Security report warns data breaches are a “time bomb”

Verizon’s security expert Bryan Sartin said this week that he was “surprised” so little information about data breaches had shown up in public in the 12 months since GDPR came into force.

The telecommunications company’s head of global security services told BBC News that “There’s a time bomb around these breaches.”

The annual Verizon Data Breach Investigations Report (DBIR) collates information from more than 2,000 confirmed breaches that hit large and small organisations all over the world.

It also logs information about more than 40,000 incidents such as spam and malware campaigns and web attacks.

Companies that lose data face fines of up to 4% of their global revenues, under European data protection laws.

The report also revealed a growing threat to senior staff in large companies from well organised phishing attacks.

GDPR

Mr Sartin said: “There are so many investigations happening covering information under GDPR and at any moment any of those may leak or get some public attention.”

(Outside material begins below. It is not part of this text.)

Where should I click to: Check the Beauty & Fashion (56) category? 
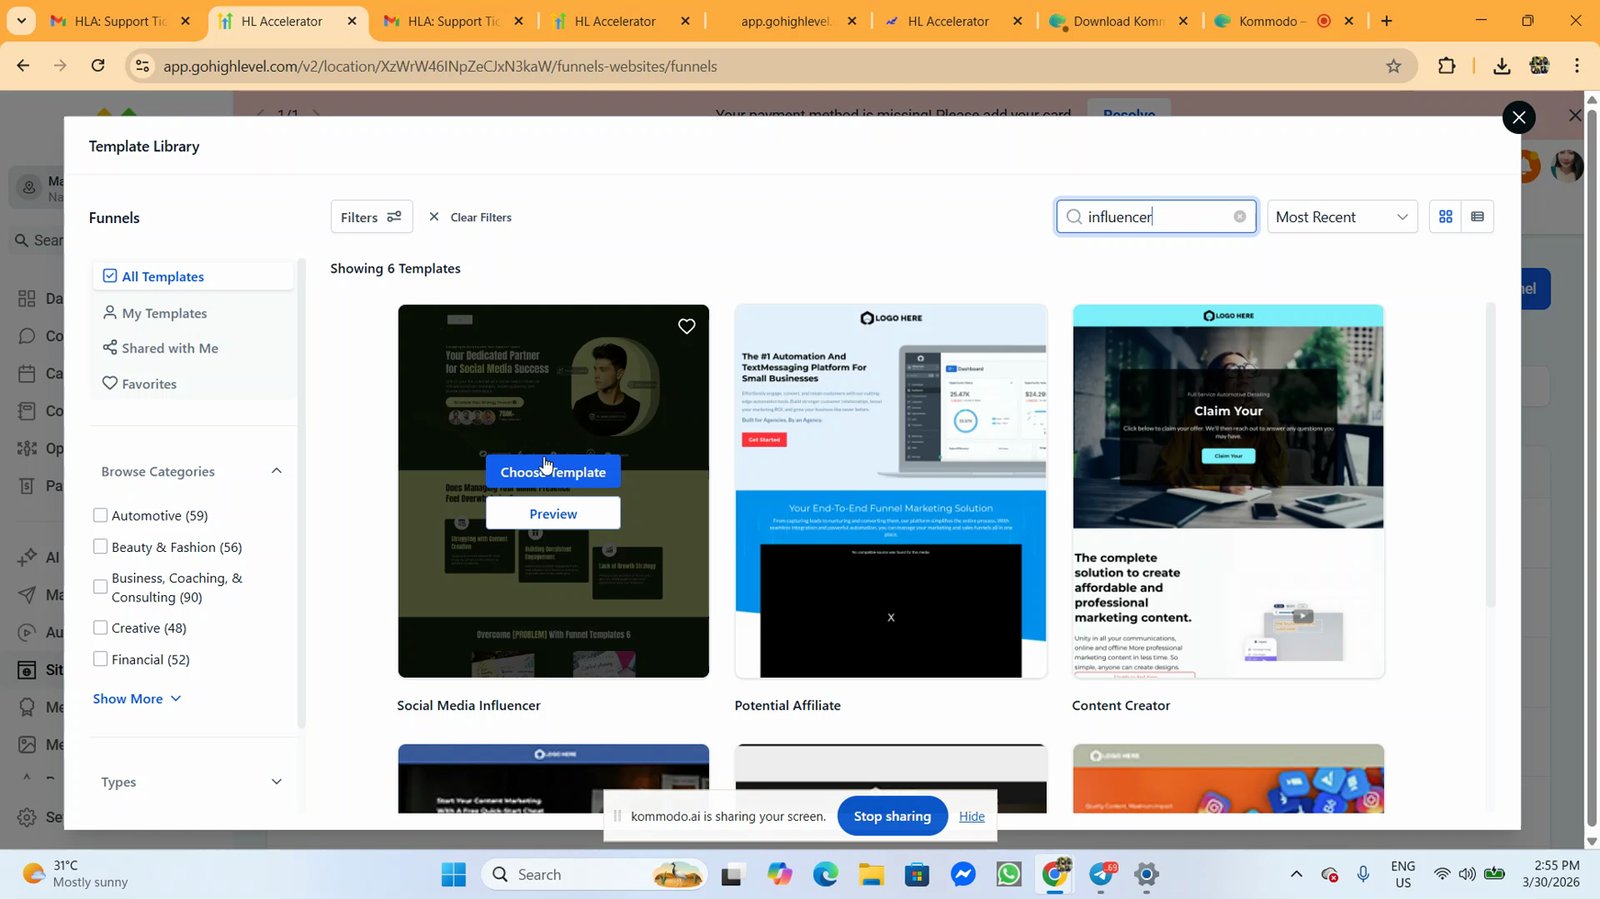coord(100,547)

The General Data Protection Regulation (GDPR) came into force last May and requires companies that lose data to notify regulators quickly after a breach.

Big fines can be levied if the organisation is judged to have not done enough to protect personal data or clean up after a breach.

Targeting

Satya Guptan CTO and Co-Founder at Virsec told Endpoint Security Review: “The latest Verizon 2019 Data Breach Investigations Report highlights that cyberattacks are becoming much more targeted and dangerous. They noted a huge increase in C-level executives being individually targeted. The same trend is happening with specific network tools and industrial equipment. Attackers are prolific at scanning networks and finding specific types of vulnerable equipment, then targeted them with specific malware designed for these devices.

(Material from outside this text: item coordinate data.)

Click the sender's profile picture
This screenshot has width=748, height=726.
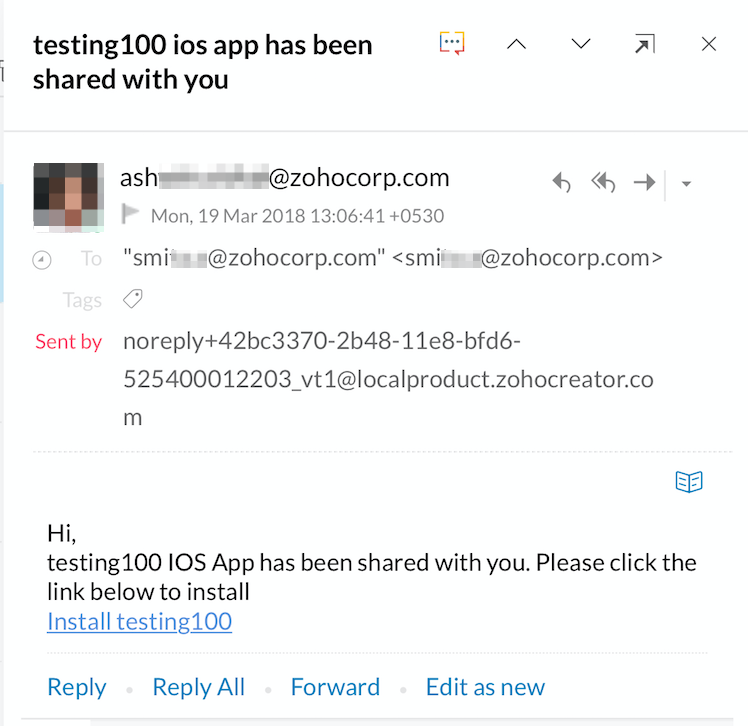coord(68,198)
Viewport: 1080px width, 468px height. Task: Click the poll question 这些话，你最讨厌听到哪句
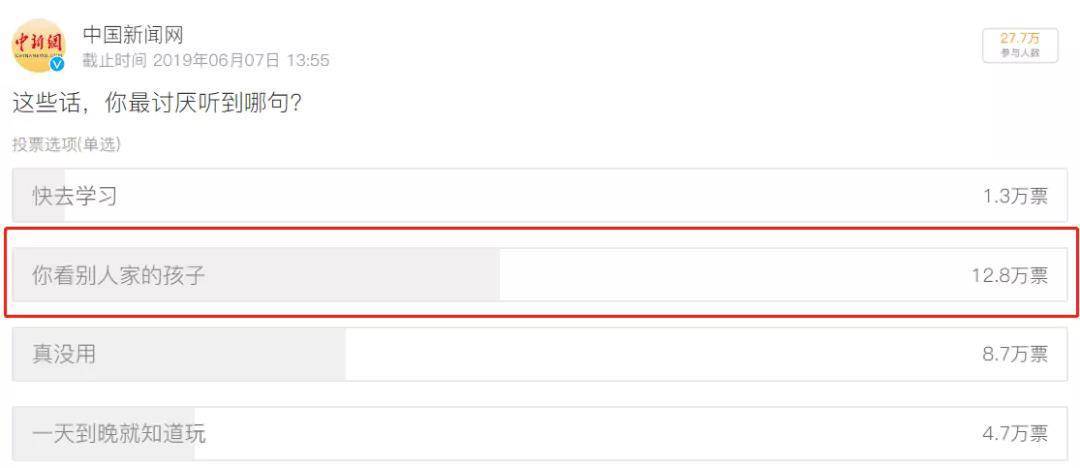click(157, 104)
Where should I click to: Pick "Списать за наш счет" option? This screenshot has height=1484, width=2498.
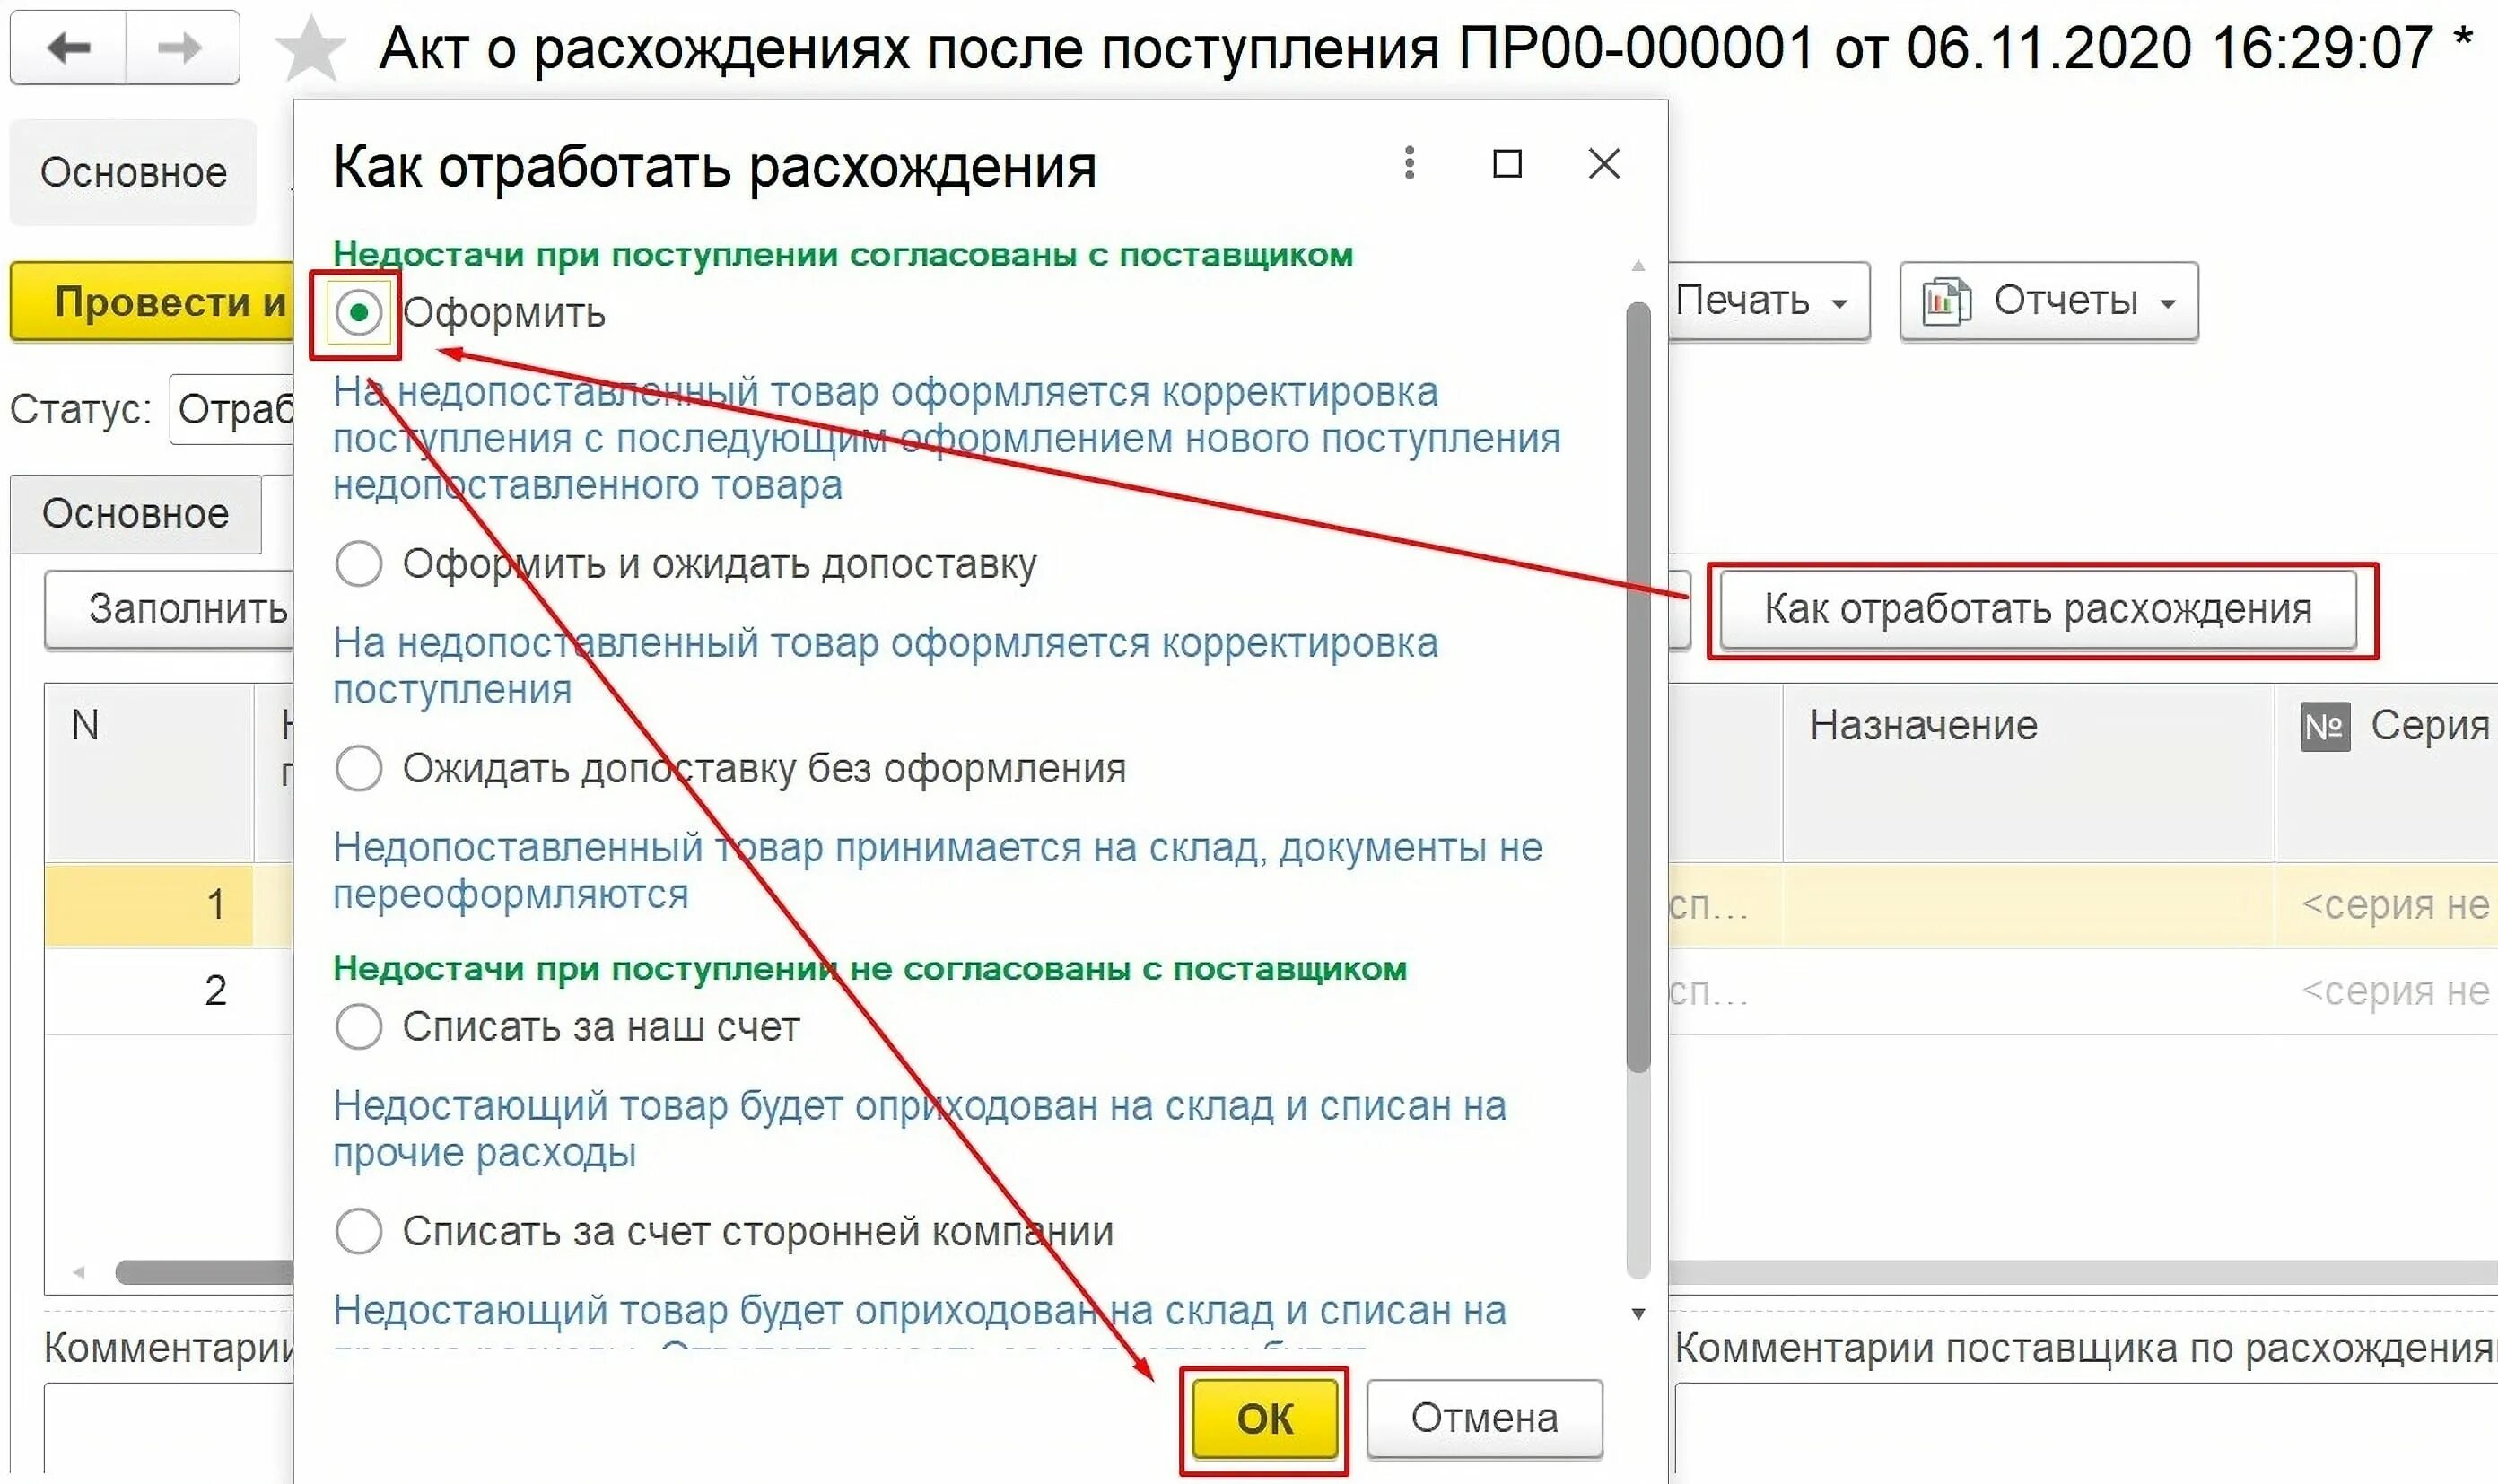(358, 1027)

“There continues to be a temporal disconnect between the time frame for attacks versus response. The report points out that attack chains act “within minutes” while “the time to discovery is more likely to be months.” This gap must be tightened, and security tools need to focus on real-time attack detection if we are to have any chance to curtail these breaches.”

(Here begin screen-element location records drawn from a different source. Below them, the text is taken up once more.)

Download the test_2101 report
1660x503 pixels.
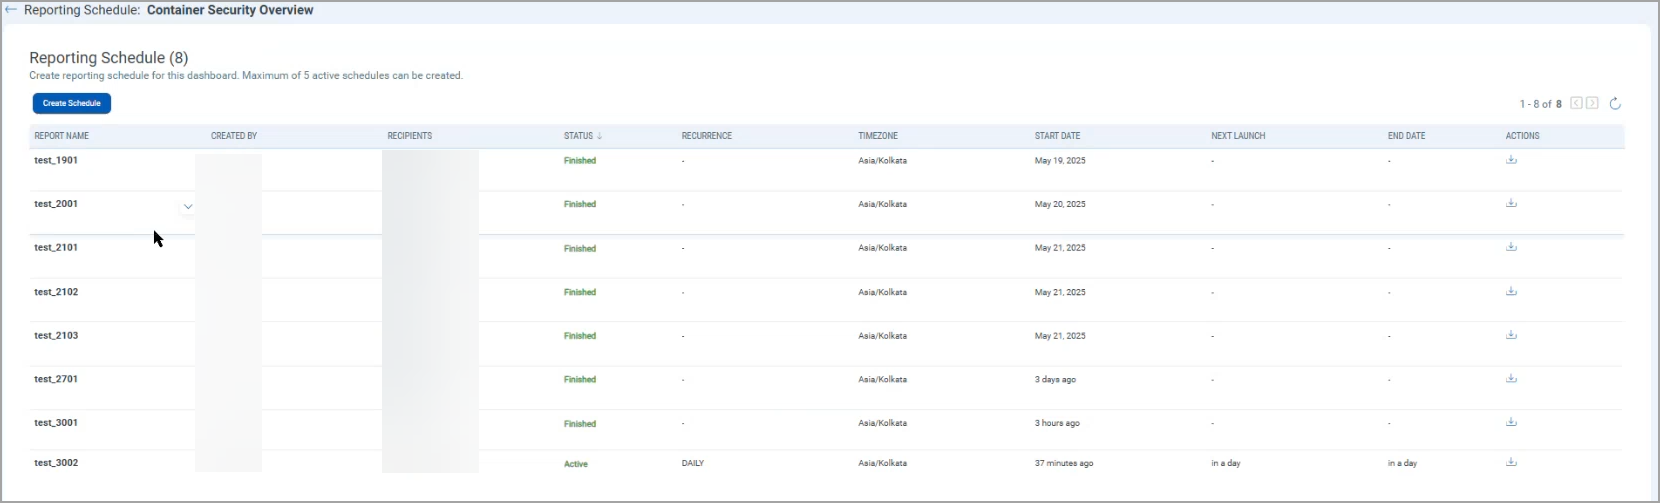[1511, 247]
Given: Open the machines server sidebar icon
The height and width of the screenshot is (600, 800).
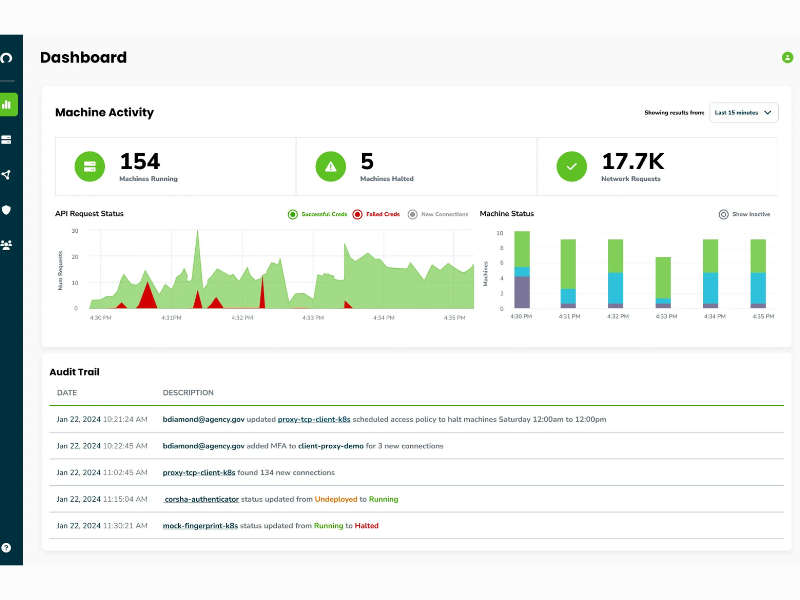Looking at the screenshot, I should tap(6, 140).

In fact, a fine was issued in just one of every 395 data breach investigations by the Information Commissioner’s Office (ICO) in the past year.

The ICO closed 11,468 data breach cases between May 2018 and the end of March 2019, according to statistics released under Freedom of Information laws. This is the period during which the new GDPR laws have been in force.

Just 29 monetary penalties were issued during this period as well as an additional 13 enforcement notices.